[Opening Exercise text section]

“The situation is not as bad as it seems” – An interview with Ákos Polgárdi

Graphic designers here in Hungary are not as well-known as other artists, even though we walk past their works probably every day. I met with Ákos Polgárdi, one of the best Hungarian designers, to ask a couple of questions about his work and life as a freelancer. He worked on projects like the new signage system of Margitsziget, the font for Trefort Garden’s World War II monument or restaurant brandings like Faszaládé or Bottega Pertè.

Was there a point in your life when you decided that you wanted to be a graphic designer?
Yeah, there was. I should tell it too, right? So I was an arts student and after getting my degree I started my doctorate in philosophy and towards the end I spent one year in Norway with a research grant. And there I realised that this is my future. I kept putting off going to a design school but when I came home I finally started it.

What attracted you to this field the most?
Hm… I’m not sure. It all started with book covers – and also childhood stuff like drawing and comic books – since I was always surrounded with books beforehand. And then typography came very quickly about which I have already been reading when I was studying philosophy.

[Closing Exercise text section]
[Opening Raw data section]

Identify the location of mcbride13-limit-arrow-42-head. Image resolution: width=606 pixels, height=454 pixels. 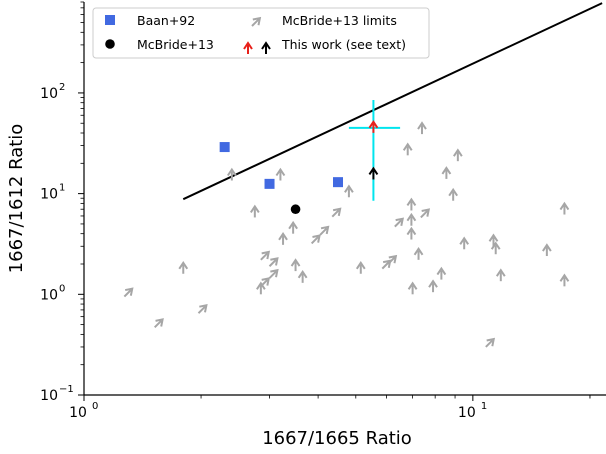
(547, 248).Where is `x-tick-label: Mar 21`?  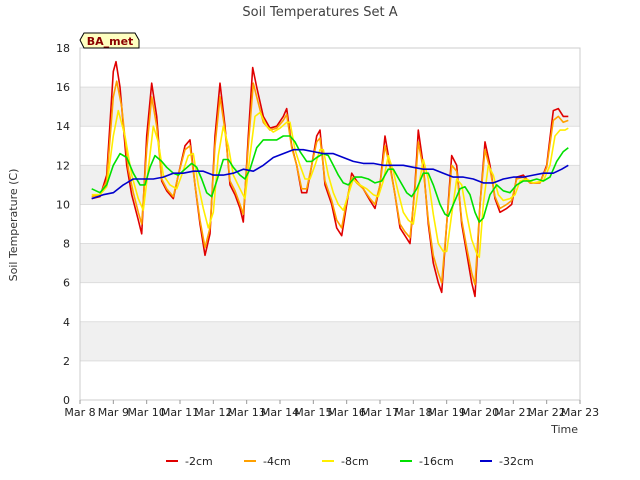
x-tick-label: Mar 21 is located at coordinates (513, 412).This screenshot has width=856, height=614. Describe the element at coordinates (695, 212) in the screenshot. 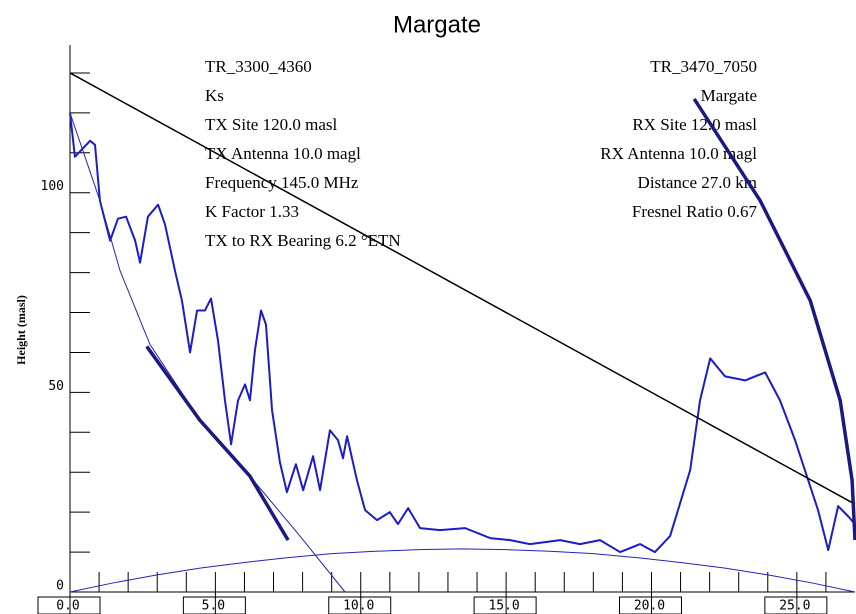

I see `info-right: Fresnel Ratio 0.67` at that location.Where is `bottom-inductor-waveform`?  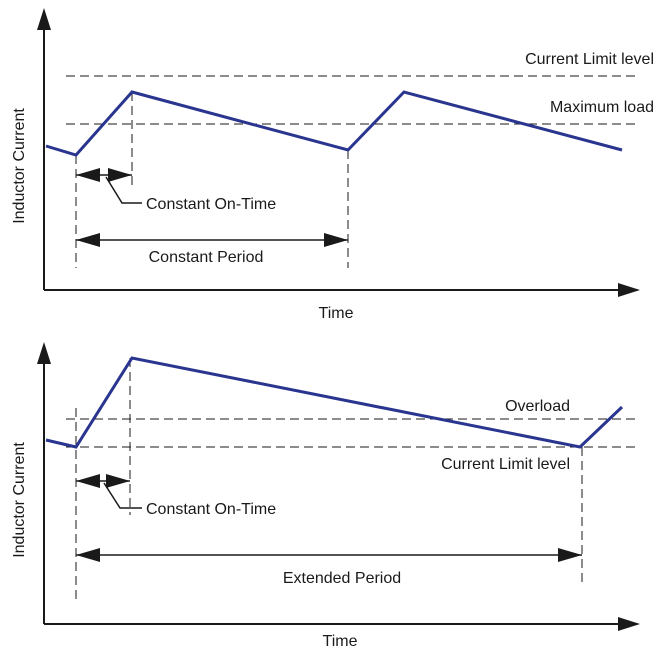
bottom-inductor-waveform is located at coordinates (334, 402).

[Closing Raw data section]

→ Task directions: Write the next part of the interview with Ákos Polgárdi, picking up after its last answer.

→ Result of the task:
If you had to choose a school you’d like to study in, which one would that be?
In Hungary?
It can be fictive.
Like in Harry Potter?
Well in the field of design.
Maybe if I was born again and I was better in math I would study to become and architect. That would be great. I think everybody who is not an architect but works in design wants to be an architect a little bit. Right now if I could go anywhere and someone paid for it and I didn’t have to work for a year or two I would go to The Hague or Reading to study typography.

Do you have a favourite project?
Well I have to say I don’t… it’s always the current project. I don’t have a favourite project but I do have a favourite logo. I think I only designed one great logo in my life. It was a project for CEU [Central European University where he made his philosophy doctorate] Its name is Institute for Advanced study and this is their logo and I think is great. This is a three or four year old logo but I’m still working with them on different publications.


How do you start designing a brand? Do you stare at a wall and think?
I don’t have this step but it would be great but usually I’m just working on other stuff. But I’ve realised that it’s not just bullshit other designers say that they have been thinking about something for months because the sketching and designing part is actually really quick. So this is how it starts: One becomes enthusiastic because the project or the client is great – or in rare cases both – and then starts thinking and sketching. Since I can’t really draw I always do something graphically minimal or rather something typographical: I try writing it down in many different ways but I always start by hand-drawing so I rarely start something on the computer those are not really working.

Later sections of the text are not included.